The Ban on Tiger Tourism in India Will it benefit the tigers or not
“Tiger, tiger burning bright” wrote William Blake in his notable poem “The Tiger” that has been memorized and recited by school-children for centuries. It is the Royal Bengal Tiger of the Sundarbans which has embodied independent India’s elegance and courage. The golden pages of Indian history and mythology narrate tales of powerful kings who had fascination in tigers. In recent times, the tiger population of our country is in danger due to rampant poaching and illegal hunting. The state government, it seems, have been lending a deaf ear to the Centre’s plea to curb the poachers.
This negligence of the state governments has probably compelled the Hon’ble Supreme Court to undertake the harsh ruling. The Supreme Court of India has banned the tourists from visiting “Core Tiger Areas” in national parks and wildlife sanctuaries. This decision of the Supreme Court might awaken the regional governments from their slumber and they might take some measures to prevent killing of tigers in their respective provinces But the act of preventing wildlife-enthusiasts from savoring the view of tigers seems like a folly in this land where tigers have always been epitomized with royalty. India is a country which holds half of the tiger population in the world. Imagine a Sawai Madhopur which is not reverberating with tourists eagerly waiting to behold the regal animal in Ranthambore National Park! What about a Kumaon valley which is not visited by wildlife photographers aspiring to get a click of the Bengal tiger in Corbett National Park!
A ban on tiger tourism would hardly benefit the tiger population of this country. In fact, this ban would make the so-called “Core Tiger Areas” isolated from public attention. This would expose these areas to poachers. Facts have proved that the increase in tiger population is directly dependent on the number of tourists visiting these tiger reserves. The tiger census published by National Tiger Conservation Authority (formerly Project Tiger) in March 2011 clearly confirms that the tiger density is highest in Corbett, Kaziranga and Bandhavgarh National Parks which also happen to be the most visited parks.
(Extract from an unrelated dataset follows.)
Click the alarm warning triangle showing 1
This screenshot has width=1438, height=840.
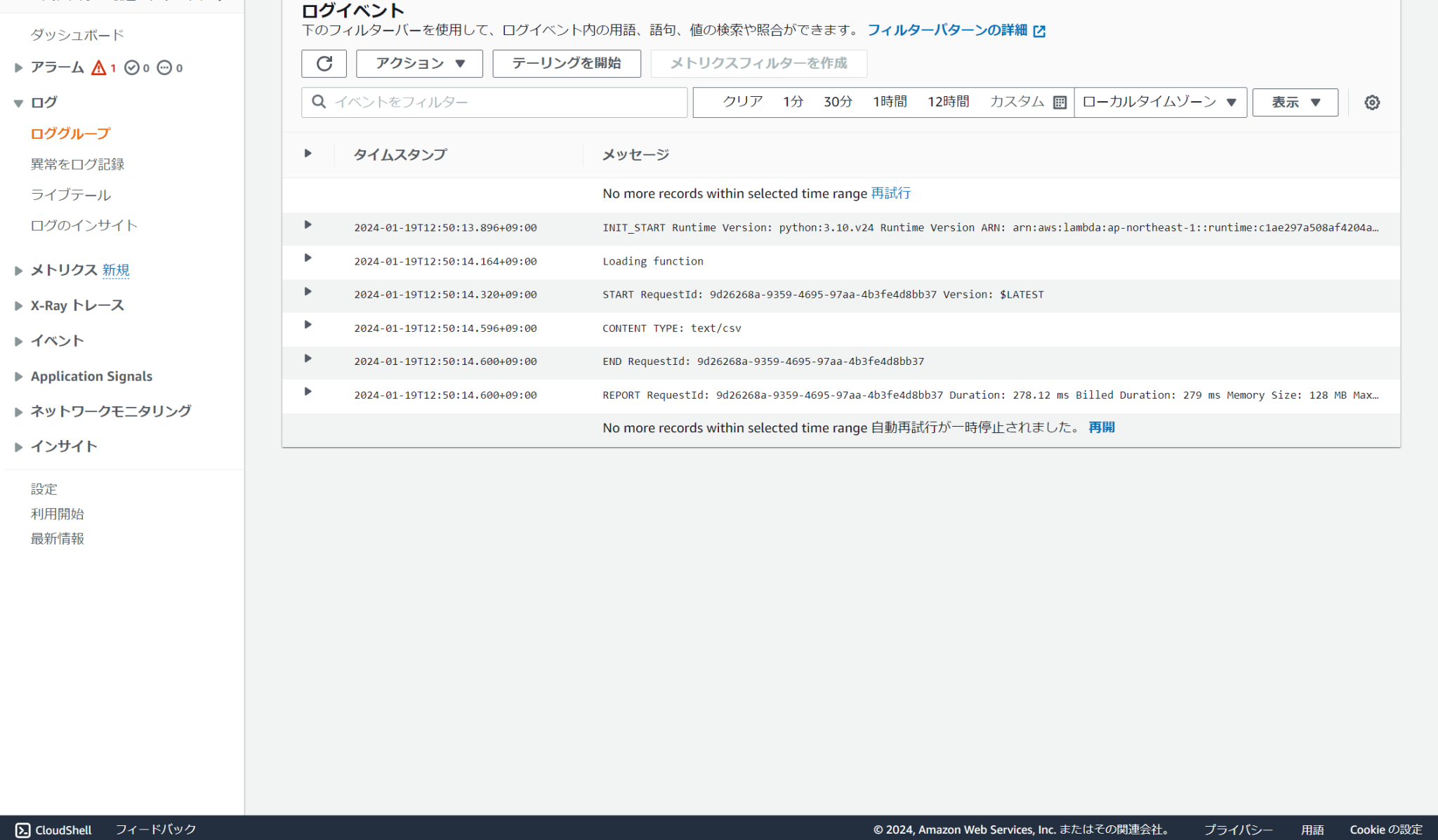pos(99,67)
On the contrary, many tiger sanctuaries which have been devoid of tourist attention have faced a decline in the tiger population. The tigers in these neglected sanctuaries have succumbed to poaching, negligence and clearing of forests for agricultural purposes. In this regard, mention can be made about the Sariska Tiger Reserve in Rajasthan which was being neglected by tourists in the past few years due to various reasons. Finally, after years of negligence by tourists and the government, it was confirmed in January 2005 that there were no tigers left in the Sariska Tiger Reserve. Many other tiger sanctuaries might meet with the same fate if they are not allowed to promote tourism. The Government of India, would be itself responsible for the declining population of this animal which has flourished in this country for so long.
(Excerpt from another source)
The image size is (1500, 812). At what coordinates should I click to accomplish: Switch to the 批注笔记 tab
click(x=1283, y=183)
Now this is the most common reason being bandied about by everybody who wants to left the ban on tourism. Not many have seen this supreme court order in its real light. The state governments have to declare buffer and core zones, clearly demarcate tourism areas and ensure tourism related side effects like garbage, over crowding, unscientific tracking of tigers for guaranteed sightings, etc dont affect the core areas. The demarcation of core and buffer zones will ensure a slow but steady regrowth of forest in the buffer zone.This ban will also help turning the spotlight on other “wildlife” like birds, small mammals, etc. During one of the safaris, this white breasted kingfisher
was offering a a lovely photo op but everybody was busy shooting the tiger
which wasnt in the right position for a good shot
Meanwhile during this ban, as most resorts have been offering good discounts, real nature lovers have been silently making trips to various places which are outside the core one for enjoying nature at its best. Without any crowds, observing other / real wildlife.